**Goal 1:**
In the post on Bitcoin's price, which pricing model has the price recently begun to diverge from?
**Goal 2:**
Restate the Bitcoin post starting at the words "However, recently the" and stopping after "a mere coincidence?", swapping "the model" for "the Stock-to-Flow model" throughout.

July 18, 2021 - Is 100k Bitcoin Still Possible this Year?

Hey Guys,

Many people have been asking me if it is still possible for Bitcoin to reach 100k this year. It’s a reasonable question to ask, especially thanks to one of the most popular Bitcoin pricing models of all time.

I am of course talking about the Stock-to-Flow model. The model that has been touted as one of the most accurate predictors of a long term “fundamental” Bitcoin price.

However, recently the price has begun to diverge from the model. So much so that this is the most inaccurate that it has been in years (even more so than in 2019). This has many wondering whether the model was really that accurate from the beginning. Was its perceived accuracy a mere coincidence?

Well, in my video today I explore just that. I dive right into the model and explain exactly what it is, how it works and what assumptions it is based on. I then analyse whether these are reasonable and whether the model is statistically sound.

**Data provided:**

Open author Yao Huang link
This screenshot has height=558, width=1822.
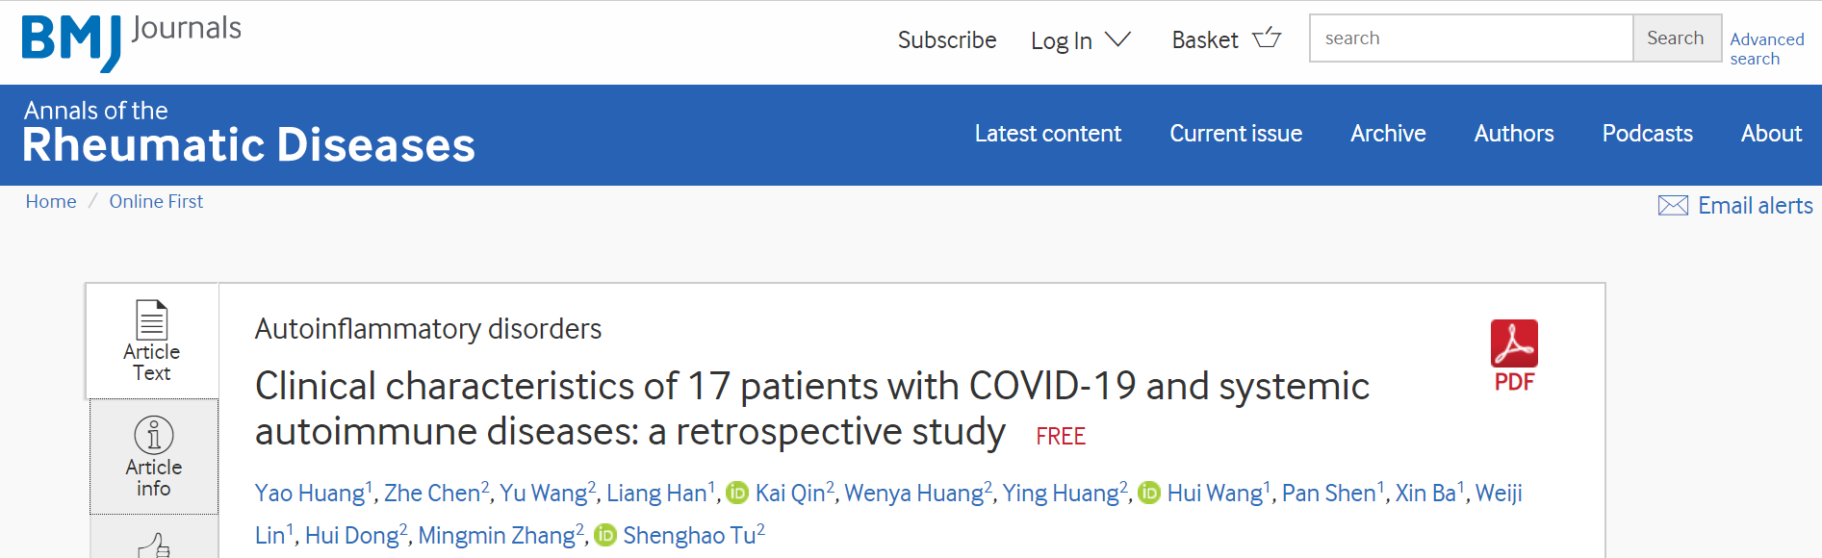(x=309, y=494)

**Reply 1:**
The Stock-to-Flow model.

**Reply 2:**
However, recently the price has begun to diverge from the Stock-to-Flow model. So much so that this is the most inaccurate that it has been in years (even more so than in 2019). This has many wondering whether the Stock-to-Flow model was really that accurate from the beginning. Was its perceived accuracy a mere coincidence?